Kaldıkları yer içler acısı
Aile, her yıl gelmeden önce işverenle görüşerek kalacak yerin nasıl olduğunu soruyor. Her defasında kalacakları yerin güzel olduğu belirtiliyor. Ancak her geldiklerinde kaldıkları yer ya bir çadır ya da ahıra benzeyen bir yer. Sıcak su sorunu gibi yaşamlarını zorlaştıran birçok sorunla karşılaşıyorlar. Bin 600 kilometre yolu çalışmak için gelen aile, kötü koşulları gördüklerinde geri dönmek istese de dönemiyor. İşveren de onların geri dönemeyeceğini bildiği için kalacakları yeri önemsemiyor. Bu yıl ise köyün okulunda kalıyorlar. 20 yıldır fındık toplamaya gelen aile ilk kez “güzel” bir yerde kaldıklarını ironik bir şekilde dile getiriyor.

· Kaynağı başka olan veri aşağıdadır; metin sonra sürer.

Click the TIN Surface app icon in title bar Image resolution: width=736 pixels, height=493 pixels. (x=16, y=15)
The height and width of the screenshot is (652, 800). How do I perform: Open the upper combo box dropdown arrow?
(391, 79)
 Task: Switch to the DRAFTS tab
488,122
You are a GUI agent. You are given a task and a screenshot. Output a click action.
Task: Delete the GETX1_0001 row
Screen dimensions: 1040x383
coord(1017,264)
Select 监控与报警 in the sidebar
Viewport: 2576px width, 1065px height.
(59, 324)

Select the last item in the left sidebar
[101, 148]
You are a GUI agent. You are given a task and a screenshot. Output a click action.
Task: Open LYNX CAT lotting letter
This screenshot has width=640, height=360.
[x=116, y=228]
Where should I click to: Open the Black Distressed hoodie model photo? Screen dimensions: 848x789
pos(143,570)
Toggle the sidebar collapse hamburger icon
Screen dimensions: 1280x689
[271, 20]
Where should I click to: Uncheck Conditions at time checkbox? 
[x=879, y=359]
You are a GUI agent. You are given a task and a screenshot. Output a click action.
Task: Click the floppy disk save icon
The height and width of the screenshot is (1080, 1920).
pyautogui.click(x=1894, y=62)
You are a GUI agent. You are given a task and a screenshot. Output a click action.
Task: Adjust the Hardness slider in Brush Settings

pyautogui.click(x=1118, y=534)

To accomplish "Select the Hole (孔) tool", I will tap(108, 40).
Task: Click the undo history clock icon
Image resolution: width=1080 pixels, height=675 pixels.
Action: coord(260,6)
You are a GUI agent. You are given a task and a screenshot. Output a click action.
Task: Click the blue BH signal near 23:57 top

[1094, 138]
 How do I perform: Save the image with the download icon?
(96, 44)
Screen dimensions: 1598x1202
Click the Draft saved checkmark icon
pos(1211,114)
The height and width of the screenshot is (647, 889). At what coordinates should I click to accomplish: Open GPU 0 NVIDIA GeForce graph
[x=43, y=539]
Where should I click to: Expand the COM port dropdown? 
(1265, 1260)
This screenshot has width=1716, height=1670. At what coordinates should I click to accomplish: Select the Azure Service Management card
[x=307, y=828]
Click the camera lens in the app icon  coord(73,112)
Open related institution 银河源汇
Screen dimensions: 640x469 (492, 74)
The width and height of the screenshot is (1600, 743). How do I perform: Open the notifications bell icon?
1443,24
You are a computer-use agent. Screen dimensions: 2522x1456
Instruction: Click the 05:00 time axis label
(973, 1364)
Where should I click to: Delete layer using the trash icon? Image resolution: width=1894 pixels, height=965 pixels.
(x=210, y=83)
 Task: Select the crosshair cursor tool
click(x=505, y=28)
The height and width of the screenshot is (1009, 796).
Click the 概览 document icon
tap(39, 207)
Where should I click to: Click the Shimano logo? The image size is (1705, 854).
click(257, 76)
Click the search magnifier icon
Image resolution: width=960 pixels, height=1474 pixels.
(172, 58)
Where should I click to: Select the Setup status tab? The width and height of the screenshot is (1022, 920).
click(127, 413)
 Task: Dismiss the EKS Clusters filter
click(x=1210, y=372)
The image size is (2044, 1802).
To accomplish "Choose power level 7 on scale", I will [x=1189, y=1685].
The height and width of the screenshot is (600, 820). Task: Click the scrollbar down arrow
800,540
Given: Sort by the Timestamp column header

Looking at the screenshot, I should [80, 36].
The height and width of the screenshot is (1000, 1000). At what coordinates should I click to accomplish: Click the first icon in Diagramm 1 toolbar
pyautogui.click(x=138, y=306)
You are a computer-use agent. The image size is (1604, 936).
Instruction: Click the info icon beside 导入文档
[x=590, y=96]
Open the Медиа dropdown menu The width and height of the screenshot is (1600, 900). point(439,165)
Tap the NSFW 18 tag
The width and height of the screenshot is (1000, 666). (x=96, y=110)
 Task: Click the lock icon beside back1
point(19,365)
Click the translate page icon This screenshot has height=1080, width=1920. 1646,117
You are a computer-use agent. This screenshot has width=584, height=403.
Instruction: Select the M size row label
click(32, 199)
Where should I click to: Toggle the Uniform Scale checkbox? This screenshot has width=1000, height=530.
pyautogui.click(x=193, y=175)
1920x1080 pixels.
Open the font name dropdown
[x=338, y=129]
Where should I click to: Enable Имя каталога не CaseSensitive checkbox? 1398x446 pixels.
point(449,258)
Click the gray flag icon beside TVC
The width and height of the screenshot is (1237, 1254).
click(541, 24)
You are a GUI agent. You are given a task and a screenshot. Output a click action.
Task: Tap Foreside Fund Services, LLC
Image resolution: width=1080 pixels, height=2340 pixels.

‘Kürtçe’ye izin vermiyorlar’
Aile bireyleriyle konuştuğumuzda ise özellikle ırkçı saldırılar nedeniyle buraya gelmek istemediklerini belirtiyorlar. Ancak bölgede işsizlik sorunu olduğu için mecburiyetten geldiklerinin altını çiziyorlar. Özellikle çocukluk yıllarında çok zorlandıklarını belirtiyorlar. En çok da Kürtçe konuştuklarında zorlandıklarını belirten bir genç, “Kimi patronlar Kürtçe konuştuğumuz için kızıyor. ‘Başka kanaldan konuşmayın Türkçe konuşun’ diyorlar. Oysa bizimle işe gelenlerin çoğu Türkçe bilmiyor. Biz de onların bu tavrına karşı sesimizi çıkaramıyoruz. Sesimizi çıkarsak kavga oluyor. Geldiğim ikinci senemde böyle bir tartışma yaşamıştım. Ama bu sorunlar her yıl yaşanıyor” diyerek maruz kaldıkları ırkçılığı anlatıyor.
‘Kadın olmak çok daha zor’
Ailesiyle beraber fındık toplamaya gelen Songül Tunççelik 20 yaşında, lise mezunu. 13 yaşından beri her yıl ailesi ile birlikte fındık toplamaya geliyor. Kürt olmanın yanı sıra kadın olarak da ayrıca zorluklar yaşadıklarını belirten Tunççelik, iki yılın kendisi için çok zor geçtiğini söyleyerek, “Kürt olduğumuz için birçok sorun yaşanıyordu. Bu beni korkutuyordu. Buraya gelmek istemiyordum. Bir kadın olarak burada çalışmanın ayrı bir zorluğu var” diyor. Bu yıl konservatuara hazırlanacağını söyleyen Tunççelik, müzik öğretmeni olmak istiyor. Diyarbakır’da ise ev emekçisi olarak çalışıyor. Fındık işinde kazandığının çoğunu ailesine veren Tunççelik, sadece zorunlu ihtiyaçları için bir kısmını alıyor.